José Alves Teixeira Sobrinho, preso pela morte da menina Pétala Yonah Silva Nunes, de 7 anos, pode enfrentar pena de 20 a 40 anos de reclusão, com aumento de até metade por se tratar de vítima criança, o que eleva a punição para cerca de 30 a até 60 anos de prisão, além de ocultação de cadáver, segundo a Polícia Civil do Rio Grande do Norte em coletiva nesta quarta-feira (22).

De acordo com o delegado Márcio Lemos, diretor da Divisão de Homicídios e Proteção à Pessoa (DHPP), o caso é enquadrado como vicaricídio, modalidade criminal em que a vítima é utilizada como forma de atingir emocionalmente outra pessoa, no caso a mãe da criança, ex-companheira do suspeito. A investigação aponta que a dinâmica do crime estaria ligada a conflitos pessoais e tentativa de provocar sofrimento psicológico.
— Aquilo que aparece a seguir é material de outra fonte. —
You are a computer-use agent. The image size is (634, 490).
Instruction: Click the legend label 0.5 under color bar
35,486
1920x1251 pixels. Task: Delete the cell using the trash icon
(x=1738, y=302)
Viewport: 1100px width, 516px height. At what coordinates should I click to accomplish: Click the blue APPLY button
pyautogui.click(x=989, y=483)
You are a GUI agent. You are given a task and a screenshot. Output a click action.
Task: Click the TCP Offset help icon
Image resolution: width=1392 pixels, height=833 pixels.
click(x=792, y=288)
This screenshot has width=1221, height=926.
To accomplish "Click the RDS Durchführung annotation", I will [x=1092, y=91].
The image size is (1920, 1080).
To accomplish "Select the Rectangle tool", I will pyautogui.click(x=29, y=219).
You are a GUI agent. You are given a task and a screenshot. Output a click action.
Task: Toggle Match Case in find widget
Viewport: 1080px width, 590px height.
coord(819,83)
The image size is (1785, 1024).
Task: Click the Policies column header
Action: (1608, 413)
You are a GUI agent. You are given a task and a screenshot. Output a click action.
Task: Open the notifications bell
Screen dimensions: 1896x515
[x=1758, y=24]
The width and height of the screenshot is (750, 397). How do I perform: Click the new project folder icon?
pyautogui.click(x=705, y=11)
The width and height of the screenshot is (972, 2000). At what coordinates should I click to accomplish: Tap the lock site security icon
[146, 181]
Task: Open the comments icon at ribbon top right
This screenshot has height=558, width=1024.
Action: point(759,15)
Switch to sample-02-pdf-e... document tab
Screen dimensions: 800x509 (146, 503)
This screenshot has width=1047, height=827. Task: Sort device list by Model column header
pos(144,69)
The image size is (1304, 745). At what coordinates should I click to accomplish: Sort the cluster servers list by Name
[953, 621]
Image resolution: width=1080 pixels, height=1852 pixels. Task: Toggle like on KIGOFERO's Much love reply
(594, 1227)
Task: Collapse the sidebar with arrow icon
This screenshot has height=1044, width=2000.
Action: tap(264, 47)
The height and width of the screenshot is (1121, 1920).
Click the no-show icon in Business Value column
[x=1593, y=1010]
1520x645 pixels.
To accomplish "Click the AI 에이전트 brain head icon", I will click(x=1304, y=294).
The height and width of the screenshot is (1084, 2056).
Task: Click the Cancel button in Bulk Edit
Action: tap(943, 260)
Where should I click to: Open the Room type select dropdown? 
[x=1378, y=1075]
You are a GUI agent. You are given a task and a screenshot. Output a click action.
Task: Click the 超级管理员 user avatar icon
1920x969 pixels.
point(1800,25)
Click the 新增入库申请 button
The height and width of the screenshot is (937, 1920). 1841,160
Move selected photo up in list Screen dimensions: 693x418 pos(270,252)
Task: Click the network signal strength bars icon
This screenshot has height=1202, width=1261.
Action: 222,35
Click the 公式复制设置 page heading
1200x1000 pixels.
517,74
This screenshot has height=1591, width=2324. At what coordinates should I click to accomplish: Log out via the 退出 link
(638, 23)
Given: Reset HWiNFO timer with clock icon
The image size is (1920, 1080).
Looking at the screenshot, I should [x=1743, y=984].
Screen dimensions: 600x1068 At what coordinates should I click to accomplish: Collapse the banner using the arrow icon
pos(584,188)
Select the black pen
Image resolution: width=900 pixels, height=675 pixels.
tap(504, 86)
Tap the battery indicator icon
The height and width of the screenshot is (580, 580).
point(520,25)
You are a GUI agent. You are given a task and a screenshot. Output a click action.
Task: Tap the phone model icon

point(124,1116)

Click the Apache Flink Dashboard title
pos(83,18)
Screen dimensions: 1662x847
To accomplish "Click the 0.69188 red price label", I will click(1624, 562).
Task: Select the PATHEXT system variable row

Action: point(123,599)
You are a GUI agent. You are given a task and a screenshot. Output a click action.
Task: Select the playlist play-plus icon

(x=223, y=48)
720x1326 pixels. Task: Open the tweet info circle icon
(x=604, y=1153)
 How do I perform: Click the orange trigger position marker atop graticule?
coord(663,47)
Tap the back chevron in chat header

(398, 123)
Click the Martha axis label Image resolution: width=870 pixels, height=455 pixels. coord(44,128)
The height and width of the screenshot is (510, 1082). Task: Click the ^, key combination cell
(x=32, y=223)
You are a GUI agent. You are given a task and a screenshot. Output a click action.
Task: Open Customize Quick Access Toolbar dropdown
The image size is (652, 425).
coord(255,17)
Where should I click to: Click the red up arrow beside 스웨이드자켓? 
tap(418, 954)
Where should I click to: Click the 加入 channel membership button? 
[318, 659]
Segundo a Polícia Civil, o suspeito confessou o crime durante o interrogatório e apresentou diferentes versões ao longo do depoimento, o que ajudou a investigação a confrontar contradições e consolidar a linha de apuração. Ele teve a prisão preventiva decretada pela Justiça e permanece à disposição do sistema prisional.

Além do vicaricídio, José Alves também responde por homicídio qualificado e ocultação de cadáver. A polícia informou ainda que aguarda laudos periciais do Instituto Técnico-Científico de Perícia (Itep), que devem complementar a investigação e confirmar oficialmente detalhes da causa da morte.

O inquérito segue em andamento e deve ser concluído após a análise de todo o material apreendido e dos resultados periciais.